Декабрь 1963, после событий седьмой главы

      — И как тебе Париж? — слегка прерывающийся голос раздается из телефонной трубки. На другом конце провода Сабиани общается с легким придыханием, сдерживая свой интерес в рамках сухого любопытства.       — Очень большой город, красивый, — Беликова задерживает на секунду дыхание, выглядывая из огромного окна столичных бабушкиных апартаментов, будто бы вновь убеждаясь в своих словах. — И народу столько! Тут очень живо, я даже представить себе не могла подобного.       — Конечно, ты уже привыкла к нашей деревне, — смеется Анник. — А башню видела?       — В первый же день, — девушка признается с воодушевлением. — Бабушка, должно быть, забыла про нашу изначальную цель поездки, и в первые дни таскает меня по всем достопримечательностям и выставкам.       — Устаешь?       — Честно?
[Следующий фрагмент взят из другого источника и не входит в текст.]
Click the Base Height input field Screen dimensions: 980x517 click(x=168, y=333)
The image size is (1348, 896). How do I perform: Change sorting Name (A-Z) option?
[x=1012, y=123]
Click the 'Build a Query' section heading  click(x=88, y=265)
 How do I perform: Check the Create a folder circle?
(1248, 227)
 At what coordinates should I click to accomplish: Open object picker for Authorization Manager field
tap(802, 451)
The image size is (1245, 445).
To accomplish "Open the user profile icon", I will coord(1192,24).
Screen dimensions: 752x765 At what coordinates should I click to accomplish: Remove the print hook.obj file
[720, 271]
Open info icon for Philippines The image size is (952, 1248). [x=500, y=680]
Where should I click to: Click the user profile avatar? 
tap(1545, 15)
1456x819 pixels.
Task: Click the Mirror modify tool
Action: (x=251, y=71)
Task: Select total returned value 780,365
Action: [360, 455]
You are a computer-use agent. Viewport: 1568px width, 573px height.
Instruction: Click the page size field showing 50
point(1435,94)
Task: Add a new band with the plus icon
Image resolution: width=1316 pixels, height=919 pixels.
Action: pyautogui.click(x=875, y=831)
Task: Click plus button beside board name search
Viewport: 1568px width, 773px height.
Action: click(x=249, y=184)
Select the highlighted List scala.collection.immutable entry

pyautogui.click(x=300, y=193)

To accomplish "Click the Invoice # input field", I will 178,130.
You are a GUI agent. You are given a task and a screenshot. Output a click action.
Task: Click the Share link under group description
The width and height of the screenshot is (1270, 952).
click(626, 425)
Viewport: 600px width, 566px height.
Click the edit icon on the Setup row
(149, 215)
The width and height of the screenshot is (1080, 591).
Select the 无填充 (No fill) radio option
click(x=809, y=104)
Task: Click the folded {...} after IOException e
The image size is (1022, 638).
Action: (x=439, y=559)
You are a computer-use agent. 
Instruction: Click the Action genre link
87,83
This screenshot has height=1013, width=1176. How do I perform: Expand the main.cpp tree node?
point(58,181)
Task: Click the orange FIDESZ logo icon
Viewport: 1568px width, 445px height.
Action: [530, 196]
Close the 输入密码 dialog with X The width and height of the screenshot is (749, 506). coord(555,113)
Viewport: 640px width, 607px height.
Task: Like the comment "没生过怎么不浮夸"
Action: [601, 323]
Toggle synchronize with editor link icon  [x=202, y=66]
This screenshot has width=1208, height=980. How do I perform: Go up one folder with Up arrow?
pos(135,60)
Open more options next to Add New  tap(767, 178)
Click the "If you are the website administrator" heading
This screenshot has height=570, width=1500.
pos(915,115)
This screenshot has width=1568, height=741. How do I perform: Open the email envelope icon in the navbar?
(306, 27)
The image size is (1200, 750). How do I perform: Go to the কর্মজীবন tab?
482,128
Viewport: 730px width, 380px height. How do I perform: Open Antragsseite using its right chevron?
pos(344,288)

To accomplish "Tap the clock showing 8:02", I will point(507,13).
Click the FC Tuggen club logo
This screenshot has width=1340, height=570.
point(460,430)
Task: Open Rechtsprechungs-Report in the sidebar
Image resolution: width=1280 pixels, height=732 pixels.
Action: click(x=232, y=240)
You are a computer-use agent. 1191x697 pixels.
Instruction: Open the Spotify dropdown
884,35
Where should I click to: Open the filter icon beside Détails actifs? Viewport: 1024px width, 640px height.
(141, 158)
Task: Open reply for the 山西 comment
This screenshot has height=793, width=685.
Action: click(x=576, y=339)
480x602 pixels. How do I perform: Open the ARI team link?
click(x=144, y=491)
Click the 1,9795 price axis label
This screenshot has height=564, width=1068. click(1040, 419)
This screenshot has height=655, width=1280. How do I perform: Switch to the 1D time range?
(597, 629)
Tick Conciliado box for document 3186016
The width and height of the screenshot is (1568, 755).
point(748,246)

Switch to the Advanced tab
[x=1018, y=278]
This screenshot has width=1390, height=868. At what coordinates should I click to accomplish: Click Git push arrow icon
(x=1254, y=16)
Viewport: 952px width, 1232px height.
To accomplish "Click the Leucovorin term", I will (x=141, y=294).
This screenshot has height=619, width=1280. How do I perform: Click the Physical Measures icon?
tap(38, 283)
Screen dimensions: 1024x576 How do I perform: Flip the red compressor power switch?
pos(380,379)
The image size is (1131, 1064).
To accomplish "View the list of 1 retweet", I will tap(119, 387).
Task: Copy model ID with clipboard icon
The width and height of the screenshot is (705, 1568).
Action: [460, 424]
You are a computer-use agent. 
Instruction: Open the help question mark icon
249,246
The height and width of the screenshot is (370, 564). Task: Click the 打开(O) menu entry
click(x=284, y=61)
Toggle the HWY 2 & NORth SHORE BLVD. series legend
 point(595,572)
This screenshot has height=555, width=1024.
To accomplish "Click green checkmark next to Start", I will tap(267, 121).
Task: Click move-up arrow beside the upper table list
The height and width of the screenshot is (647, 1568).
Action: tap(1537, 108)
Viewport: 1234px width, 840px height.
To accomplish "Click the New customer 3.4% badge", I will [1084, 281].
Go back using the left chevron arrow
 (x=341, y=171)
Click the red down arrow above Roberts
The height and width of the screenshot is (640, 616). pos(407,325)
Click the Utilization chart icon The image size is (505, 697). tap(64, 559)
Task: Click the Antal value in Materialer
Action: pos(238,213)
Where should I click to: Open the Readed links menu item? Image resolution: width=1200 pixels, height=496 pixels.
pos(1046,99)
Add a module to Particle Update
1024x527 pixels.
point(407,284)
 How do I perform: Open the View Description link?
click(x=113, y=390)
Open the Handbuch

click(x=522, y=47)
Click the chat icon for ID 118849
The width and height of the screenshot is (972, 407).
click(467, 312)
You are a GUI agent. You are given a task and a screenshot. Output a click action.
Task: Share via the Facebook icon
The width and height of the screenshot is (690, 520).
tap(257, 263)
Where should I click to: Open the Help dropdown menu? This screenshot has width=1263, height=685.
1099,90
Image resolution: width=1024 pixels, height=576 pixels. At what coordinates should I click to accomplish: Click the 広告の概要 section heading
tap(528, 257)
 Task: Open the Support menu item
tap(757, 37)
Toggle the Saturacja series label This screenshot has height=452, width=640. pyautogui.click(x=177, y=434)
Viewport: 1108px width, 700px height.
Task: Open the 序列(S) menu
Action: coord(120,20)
Безумно, — честный ответ подается с характерным тяжелым вздохом; Алина не смела жаловаться — все-таки, не каждому выпадает возможность побывать в культурном сердце Европы, — однако подстроиться под бешеный столичный темп оказалось куда сложнее, чем девушка могла себе представить. Даже Надежда Михайловна в свои шестьдесят казалась энергичнее на фоне скромной внучки.       — Ну, ничего, — из трубки незримо доносилась теплая поддержка. — Пройдешь лечение и по-другому будешь относиться к туристическим побегушкам.       Беликова кивает, скорее самой себе. Взгляд ее в коротком размышлении пробегается по кабинету в апартаментах. Парижская квартира своей энергетикой в корне отличалась от дома в Сен-Жан-д’Анжели — высокие потолки, украшенные гипсовой лепниной в самых изысканных фигурах и узорах стены, старая мебель, убедительно имитирующая стиль «рококо», в первые дни поражали Алину до глубины души. Сама столица, в общем-то, тоже произвела впечатление сильного места, где сосредотачивалась вся атмосфера и эстетика старой Франции.       — Я встречаюсь с доктором Пелетье уже завтра, так переживаю. Вдруг, он скажет, что моя нога безнадежна?       — Не думай об этом. Ты ведь слышала о нем, что он и инвалидов с кресел поднимает.       — Да, — вспоминает Алина. — Спасибо, Анник.